At a time when age begins to reveal its true colors and some find themselves slowing down, Tim Brooker, J.b. Yonce and Sally Russell are picking up the pace.
In April, the trio competed in the world's oldest annual marathon: the Boston.
Brooker, 60, a lifelong runner, finished in sixth place in his age group of 700 runners with a time of 3 hours, 7 minutes and 8 seconds.
Yonce, 64, and Russell, 58, qualified for the prestigious 26.2-mile race despite their relatively short running careers. In fact, Yonce, a rodeo team roper, took up running a year ago and hasn't stopped, competing in four marathons in the last 12 months.
"I ran in the '60s when I was in the Marine Corps, but that's only because someone was chasing me," he joked.
All of them enjoy the camaraderie and social aspects of running. It's a way to "stay 50 when you're over 60," Yonce said.
There's the colloquial saying that with age comes wisdom and there's truth to that in terms of running, too. There's more attention paid to weight training, stretching, resting, fueling appropriately and listening carefully to the body, they said. Maybe it is smarter training or maybe it's just necessary, or both.
"As you get older, you won't be as fast as you were 10 years ago, but maybe I can be faster than last year," said Brooker, who ran his first marathon in his 40s.
A lifelong runner, Brooker, co-owner of the downtown Missoula Runner's Edge, found time to train for marathons in his later years. Before that, family and business took priority. Plus, running marathons is a good excuse to travel, he said.
"You become smarter as you get older ... at least I know what I should do," Brooker said.
Russell became a runner by accident.
Endurance sports were never her thing and, in fact, she disliked running.
However, leisurely bike rides with a friend eventually transpired into 100-mile bike races. Around the same time, Russell's husband became ill with emphysema and training for long-distance bike races was too much of a time commitment, she said.
In an effort to spend more time with her husband, Russell took up running.
Not only did those long runs relieve stress, but they made her feel energized and free.
"I felt like I was trying to breathe for him," she said. "Subconsciously, I think I wanted to oxygenate my lungs."
Russell's husband, a huge supporter of her and her new sport, died several months before she ran her first half marathon at the second annual Missoula Marathon. Since then, she's gone on to run the Missoula Marathon, the Portland (Ore.) Marathon and recently the Boston Marathon.
"It's not about competition," she said, "It's about doing something that's good for yourself. I've learned so much about life. I have nothing to prove to anybody, and I learned that through running."
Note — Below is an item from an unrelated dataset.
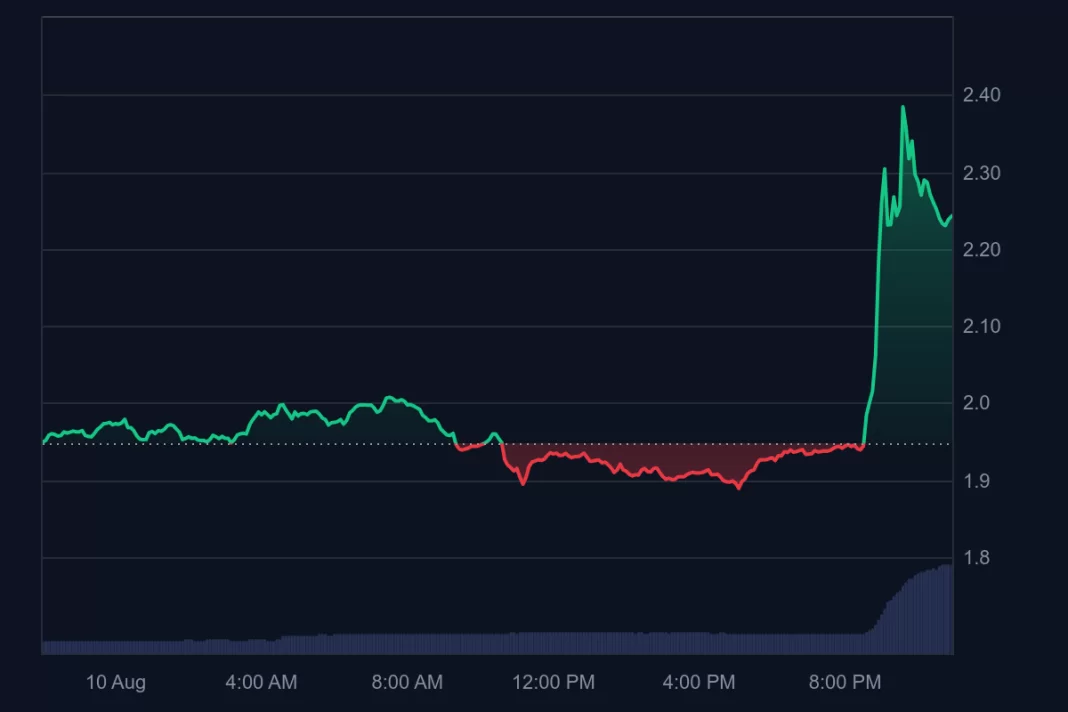Viewport: 1068px width, 712px height.
Task: Select the 2.10 price axis label
Action: [x=981, y=327]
Two years ago, Yonce watched runners training for the Missoula Marathon and thought he, too, could do that. It became a bucket list item of sorts, he said. The very next year, at age 63, he accomplished that goal.
"I latch onto something and that's what I do," he said.
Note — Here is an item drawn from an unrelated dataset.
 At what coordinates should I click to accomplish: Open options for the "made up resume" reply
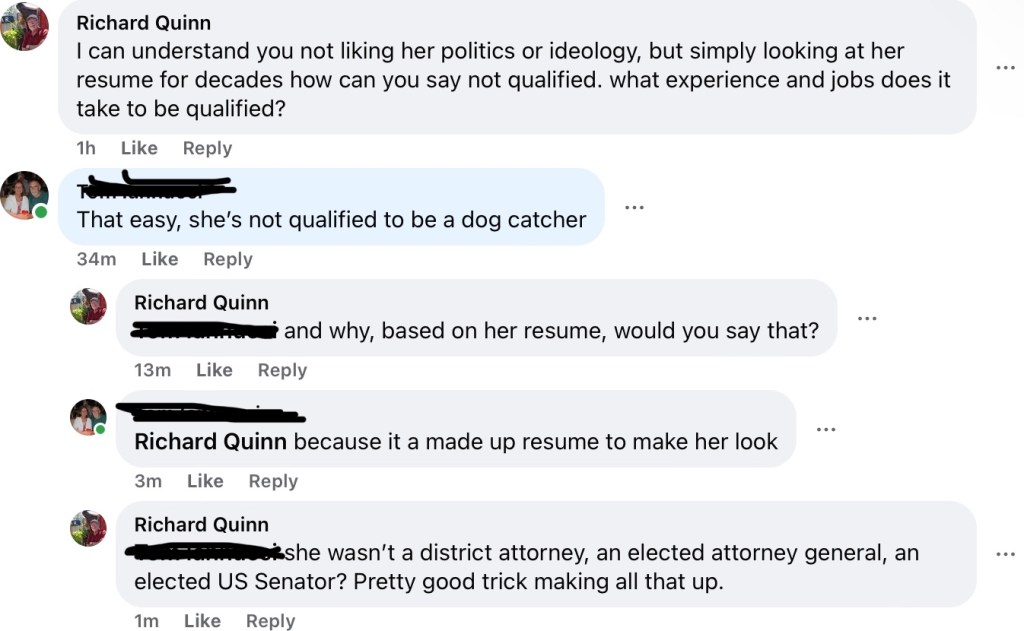[825, 429]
Yonce went on to run marathons in Phoenix, Ariz., Portland and Boston. There was never any consideration given to possible sore joints, poor knees or an aching back.
Training for the Boston Marathon often involved running 55 miles a week. Yonce doesn't want to
run his knees into the ground, but as long as running is enjoyable, he'll continue pounding the pavement.
"You're punishing your body, but you're doing it among friends," he said.
Russell is nursing an injury since the Boston Marathon. Her knee buckled on a recent run and doctors found torn cartilage in her knee. It's too early to tell whether surgery is necessary. Still, she has no regrets and is eager to lace up her running shoes again soon.
"Running far outweighs any injury in terms of benefits," she said, rattling off a long list of positive things that result from running - among them, overall strength, energy, friendship, weight loss and self-confidence.